▶ TEXTO DE REFERÊNCIA:
□ □ □ □

Aplicado à Literatura, o mito igualmente é vestido com variadas performances. E muitos são os teóricos, das mais diversas formações. Robert Graves, Northrop Frye, Meletinski, Barthes e Gilbert Durand são alguns dos nomes significativos. Ruthven (1997) lembra, no entanto, que há uma espécie de opinião persistente nos estudos literários, a qual relaciona o mito à literatura de forma estreita, embora obscura, e que o destino de um está atrelado ao do outro. Cita, para tanto, Schlegel: “A mitologia e a poesia forma uma unidade, e são inseparáveis” (SCHLEGEL, apud RUTHVEN; 1997:72). Ocorre que os europeus, de maneira geral,

(...) concebem a mitologia como um fenômeno exclusivamente Greco-romano, e deixam de perceber que a mitologia Greco-romana é preservada numa forma literária altamente sofisticada. Os folcloristas salientam que, na realidade, o que chamamos em Eurípedes ou em Ovídio não é mitologia, mas literatura feita a partir de mitos, literatura feita por artesãos que falsificam artisticamente os mitos a fim de criar alguma coisa (...) (RUTHVEN, 1997:72)

Por outro lado, o mitólogo salienta que a mitologia é uma espécie de patrimônio produtor de temas para os escritores. E faz a interessante ressalva: “os escritores, de algum modo, estão possuídos pelos mitos que relatam (ou inventam), em virtude de alguma aptidão única para pensar ‘miticamente’ numa era que tem aspirado, desde os dias de Sócrates, a pensar racionalmente” (RUTHVEN, 1997:93).

□ □ □ □

▶ DADOS FORNECIDOS:
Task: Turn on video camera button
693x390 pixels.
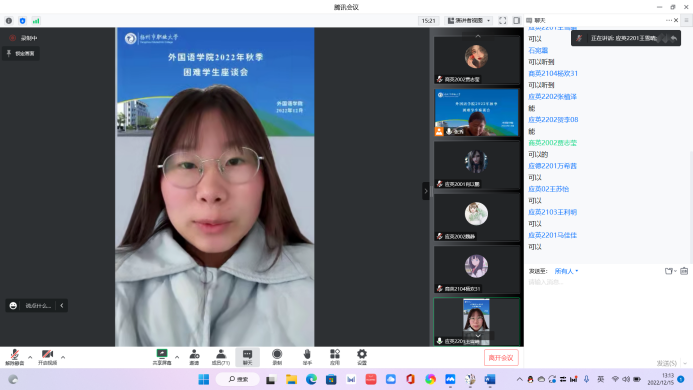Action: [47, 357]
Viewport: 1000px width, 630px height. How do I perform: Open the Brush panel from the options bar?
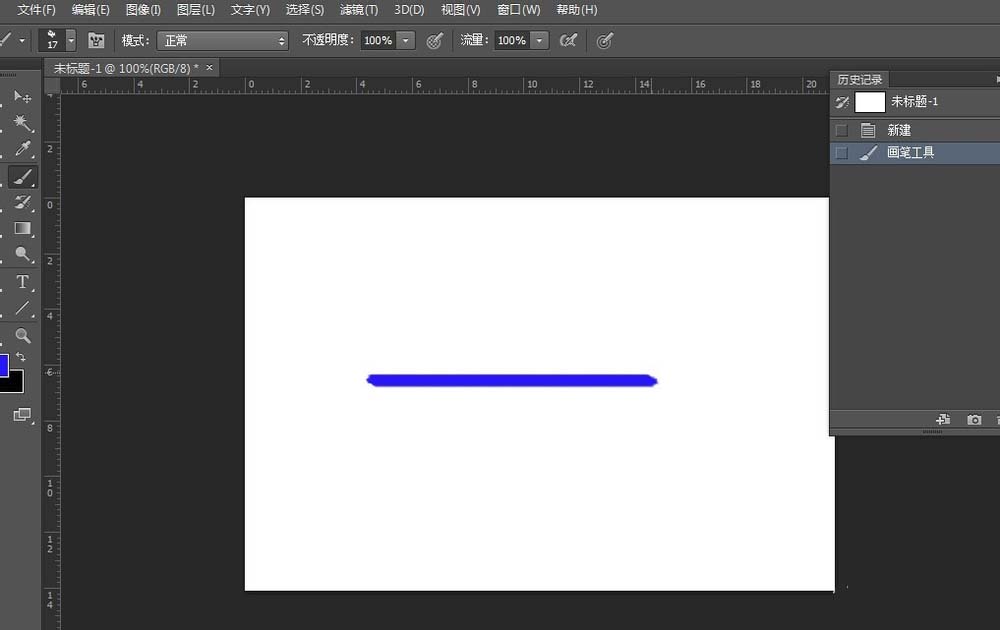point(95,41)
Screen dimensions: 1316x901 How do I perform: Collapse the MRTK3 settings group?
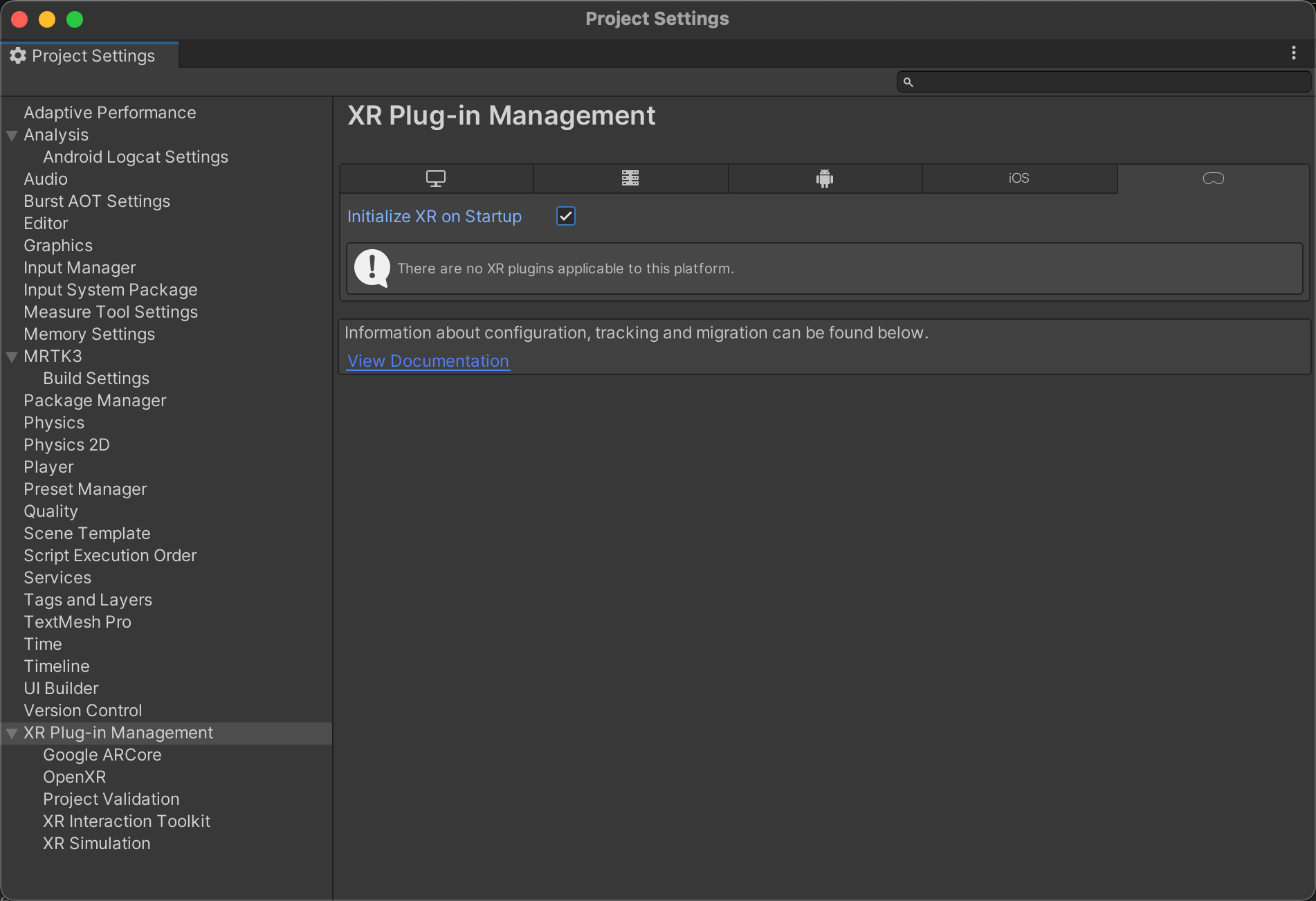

□ □ □ □

Transcreva na íntegra o texto sobre mito e literatura apresentado acima, sem alterar nenhuma palavra ou sinal de pontuação.

Aplicado à Literatura, o mito igualmente é vestido com variadas performances. E muitos são os teóricos, das mais diversas formações. Robert Graves, Northrop Frye, Meletinski, Barthes e Gilbert Durand são alguns dos nomes significativos. Ruthven (1997) lembra, no entanto, que há uma espécie de opinião persistente nos estudos literários, a qual relaciona o mito à literatura de forma estreita, embora obscura, e que o destino de um está atrelado ao do outro. Cita, para tanto, Schlegel: “A mitologia e a poesia forma uma unidade, e são inseparáveis” (SCHLEGEL, apud RUTHVEN; 1997:72). Ocorre que os europeus, de maneira geral,

(...) concebem a mitologia como um fenômeno exclusivamente Greco-romano, e deixam de perceber que a mitologia Greco-romana é preservada numa forma literária altamente sofisticada. Os folcloristas salientam que, na realidade, o que chamamos em Eurípedes ou em Ovídio não é mitologia, mas literatura feita a partir de mitos, literatura feita por artesãos que falsificam artisticamente os mitos a fim de criar alguma coisa (...) (RUTHVEN, 1997:72)

Por outro lado, o mitólogo salienta que a mitologia é uma espécie de patrimônio produtor de temas para os escritores. E faz a interessante ressalva: “os escritores, de algum modo, estão possuídos pelos mitos que relatam (ou inventam), em virtude de alguma aptidão única para pensar ‘miticamente’ numa era que tem aspirado, desde os dias de Sócrates, a pensar racionalmente” (RUTHVEN, 1997:93).